* BRIEF
Exactly reproduce the lines from the top of the entries below through the line containing "[Wie verträgt sich", with both ends included.

* DATA FOR THIS TASK
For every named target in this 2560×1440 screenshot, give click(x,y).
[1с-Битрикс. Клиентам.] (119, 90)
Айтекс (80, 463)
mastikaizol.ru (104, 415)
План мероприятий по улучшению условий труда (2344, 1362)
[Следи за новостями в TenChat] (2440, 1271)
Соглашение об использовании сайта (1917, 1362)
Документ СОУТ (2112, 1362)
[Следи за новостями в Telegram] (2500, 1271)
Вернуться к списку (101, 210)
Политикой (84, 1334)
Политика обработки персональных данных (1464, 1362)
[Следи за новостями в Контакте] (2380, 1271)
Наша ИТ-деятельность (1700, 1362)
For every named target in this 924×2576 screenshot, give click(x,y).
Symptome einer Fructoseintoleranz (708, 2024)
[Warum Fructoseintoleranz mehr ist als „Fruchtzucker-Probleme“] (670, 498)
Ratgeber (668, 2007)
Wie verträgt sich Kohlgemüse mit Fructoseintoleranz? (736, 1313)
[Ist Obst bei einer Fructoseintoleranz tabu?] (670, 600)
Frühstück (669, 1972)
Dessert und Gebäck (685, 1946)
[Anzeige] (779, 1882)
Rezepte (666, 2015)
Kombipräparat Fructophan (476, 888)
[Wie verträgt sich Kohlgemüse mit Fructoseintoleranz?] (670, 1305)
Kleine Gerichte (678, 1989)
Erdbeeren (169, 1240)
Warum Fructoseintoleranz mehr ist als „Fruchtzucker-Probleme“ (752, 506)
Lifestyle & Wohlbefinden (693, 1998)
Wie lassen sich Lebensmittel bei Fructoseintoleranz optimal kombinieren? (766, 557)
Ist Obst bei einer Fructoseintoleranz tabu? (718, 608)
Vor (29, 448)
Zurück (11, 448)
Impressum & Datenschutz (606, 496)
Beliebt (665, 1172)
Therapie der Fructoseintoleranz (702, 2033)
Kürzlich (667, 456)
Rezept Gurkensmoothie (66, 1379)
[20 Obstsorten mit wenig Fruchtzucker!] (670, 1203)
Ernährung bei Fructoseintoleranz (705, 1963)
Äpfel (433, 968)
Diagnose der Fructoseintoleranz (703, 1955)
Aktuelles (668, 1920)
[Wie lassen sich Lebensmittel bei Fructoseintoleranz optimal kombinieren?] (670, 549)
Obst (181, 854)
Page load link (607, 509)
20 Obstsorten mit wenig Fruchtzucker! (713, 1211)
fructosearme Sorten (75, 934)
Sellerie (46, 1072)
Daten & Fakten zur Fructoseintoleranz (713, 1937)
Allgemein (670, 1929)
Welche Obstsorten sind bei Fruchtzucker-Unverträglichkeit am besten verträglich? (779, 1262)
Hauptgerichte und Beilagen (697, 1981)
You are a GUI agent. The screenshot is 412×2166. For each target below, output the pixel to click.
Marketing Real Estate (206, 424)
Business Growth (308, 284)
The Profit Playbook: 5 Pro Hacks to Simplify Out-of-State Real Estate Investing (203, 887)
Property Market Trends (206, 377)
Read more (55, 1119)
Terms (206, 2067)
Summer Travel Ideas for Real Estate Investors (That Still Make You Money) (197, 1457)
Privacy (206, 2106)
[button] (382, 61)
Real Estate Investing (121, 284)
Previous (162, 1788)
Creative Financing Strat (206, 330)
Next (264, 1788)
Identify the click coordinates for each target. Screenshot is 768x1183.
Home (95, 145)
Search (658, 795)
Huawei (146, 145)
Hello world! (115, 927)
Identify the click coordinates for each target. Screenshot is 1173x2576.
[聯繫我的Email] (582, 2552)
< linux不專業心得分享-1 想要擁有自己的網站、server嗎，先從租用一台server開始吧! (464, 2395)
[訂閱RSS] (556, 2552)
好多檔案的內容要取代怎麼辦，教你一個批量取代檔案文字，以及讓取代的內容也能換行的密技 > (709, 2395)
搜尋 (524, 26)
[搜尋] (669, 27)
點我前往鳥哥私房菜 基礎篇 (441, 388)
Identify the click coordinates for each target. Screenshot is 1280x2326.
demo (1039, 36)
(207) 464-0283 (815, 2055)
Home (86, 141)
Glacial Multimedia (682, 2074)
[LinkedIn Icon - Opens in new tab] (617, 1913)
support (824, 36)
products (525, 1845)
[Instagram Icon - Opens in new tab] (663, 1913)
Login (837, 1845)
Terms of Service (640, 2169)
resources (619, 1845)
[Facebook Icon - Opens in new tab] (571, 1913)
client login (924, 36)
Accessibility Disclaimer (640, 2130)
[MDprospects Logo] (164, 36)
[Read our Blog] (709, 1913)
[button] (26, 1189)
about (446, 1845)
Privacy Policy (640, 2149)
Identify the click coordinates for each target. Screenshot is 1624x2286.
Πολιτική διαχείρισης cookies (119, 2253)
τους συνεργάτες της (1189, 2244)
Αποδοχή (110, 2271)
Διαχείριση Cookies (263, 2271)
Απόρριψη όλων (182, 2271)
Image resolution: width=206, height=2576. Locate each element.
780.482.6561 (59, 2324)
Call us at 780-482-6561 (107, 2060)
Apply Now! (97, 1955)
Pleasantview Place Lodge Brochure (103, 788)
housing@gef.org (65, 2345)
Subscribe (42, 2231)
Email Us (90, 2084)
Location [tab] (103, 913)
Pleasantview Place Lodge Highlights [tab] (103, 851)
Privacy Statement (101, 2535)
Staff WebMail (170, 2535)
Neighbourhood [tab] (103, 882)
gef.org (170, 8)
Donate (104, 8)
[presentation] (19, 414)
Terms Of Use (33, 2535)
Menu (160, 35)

* TASK ANSWER
For every named target in this 2560×1440 screenshot, give click(x,y).
[1с-Битрикс. Клиентам.] (119, 90)
Айтекс (80, 463)
mastikaizol.ru (104, 415)
План мероприятий по улучшению условий труда (2344, 1362)
[Следи за новостями в TenChat] (2440, 1271)
Соглашение об использовании сайта (1917, 1362)
Документ СОУТ (2112, 1362)
[Следи за новостями в Telegram] (2500, 1271)
Вернуться к списку (101, 210)
Политикой (84, 1334)
Политика обработки персональных данных (1464, 1362)
[Следи за новостями в Контакте] (2380, 1271)
Наша ИТ-деятельность (1700, 1362)
For every named target in this 924×2576 screenshot, give click(x,y).
Symptome einer Fructoseintoleranz (708, 2024)
[Warum Fructoseintoleranz mehr ist als „Fruchtzucker-Probleme“] (670, 498)
Ratgeber (668, 2007)
Wie verträgt sich Kohlgemüse mit Fructoseintoleranz? (736, 1313)
[Ist Obst bei einer Fructoseintoleranz tabu?] (670, 600)
Frühstück (669, 1972)
Dessert und Gebäck (685, 1946)
[Anzeige] (779, 1882)
Rezepte (666, 2015)
Kombipräparat Fructophan (476, 888)
[Wie verträgt sich Kohlgemüse mit Fructoseintoleranz?] (670, 1305)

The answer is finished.